IN Brief:
- COAT-IPS is developing a heated coating for anti-icing and de-icing on aircraft surfaces.
- The system is designed for low energy use, direct application, and repair at the point of damage.
- The industrial opportunity sits in scalable coatings production, application methods, and dual-use aerospace maintenance.
COAT-IPS is developing a heated coating system intended to protect aircraft surfaces from ice formation while reducing the energy burden associated with conventional ice-protection methods. The project brings together OMAR Coatings, AIMPLAS, and Spain’s National Institute of Aerospace Technology, INTA, around a formulation designed to act as a technical paint and to operate in both anti-icing and de-icing modes.
The appeal of the concept is its simplicity at system level. Rather than relying on heavier auxiliary equipment or more intrusive architecture, the coating is being developed for direct application onto the aircraft surface, including geometries that are harder to treat with bulkier solutions. It is also being positioned as repairable in situ, a useful feature anywhere maintenance downtime, replacement cost, and line-service practicality matter.
The system is being developed with low energy consumption in mind, which gives it relevance as both civil and defence aerospace operators place tighter focus on efficiency, weight, and supportability. Any reduction in the penalties associated with anti-icing hardware can have direct implications for endurance, payload margin, and maintenance burden.
From formulation to aerospace application
The technical challenge is not just to make the coating heat. It has to do so evenly, efficiently, and repeatably under the aerodynamic, thermal, and environmental loads that aircraft surfaces experience in service. That places equal emphasis on materials engineering, surface preparation, application process control, and validation in representative conditions.
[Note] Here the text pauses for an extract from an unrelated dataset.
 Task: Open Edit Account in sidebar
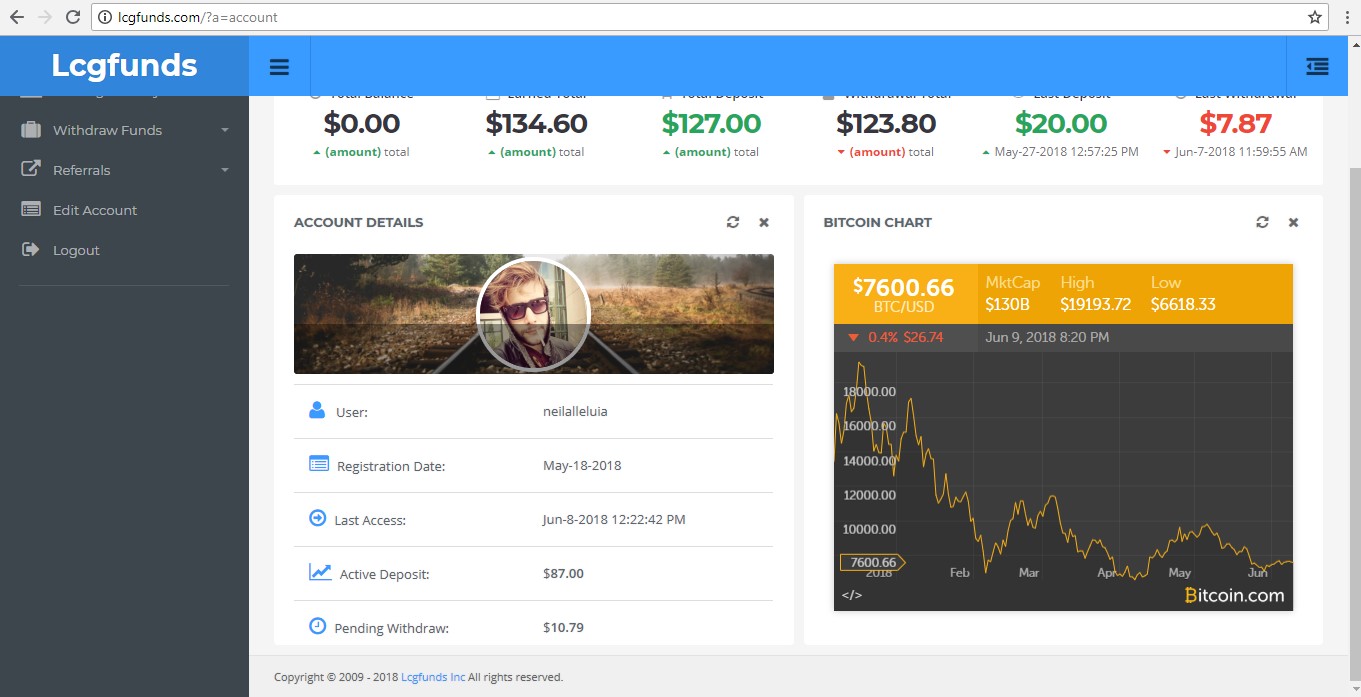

OMAR Coatings is pushing the formulation towards industrial viability, while AIMPLAS contributes the materials and polymer development base and INTA carries the aeronautical requirements and validation role. That is a useful structure for a programme of this kind, because coatings often succeed or fail at the point where laboratory performance has to survive real operating conditions and repeated repair cycles.
Why the project matters industrially
The defence relevance is clear enough. Ice accretion is a recurring issue for patrol aircraft, rotorcraft, transport fleets, and uncrewed systems operating in cold, wet, or high-latitude environments. A lighter, lower-energy, field-repairable protection layer would be of interest to manufacturers trying to protect endurance, availability, and support efficiency.
For aerospace suppliers more broadly, the project highlights a wider shift. More performance is now being engineered into materials and surfaces, pushing industrial value towards companies able to translate advanced formulations into producible, certifiable, and supportable aerospace hardware.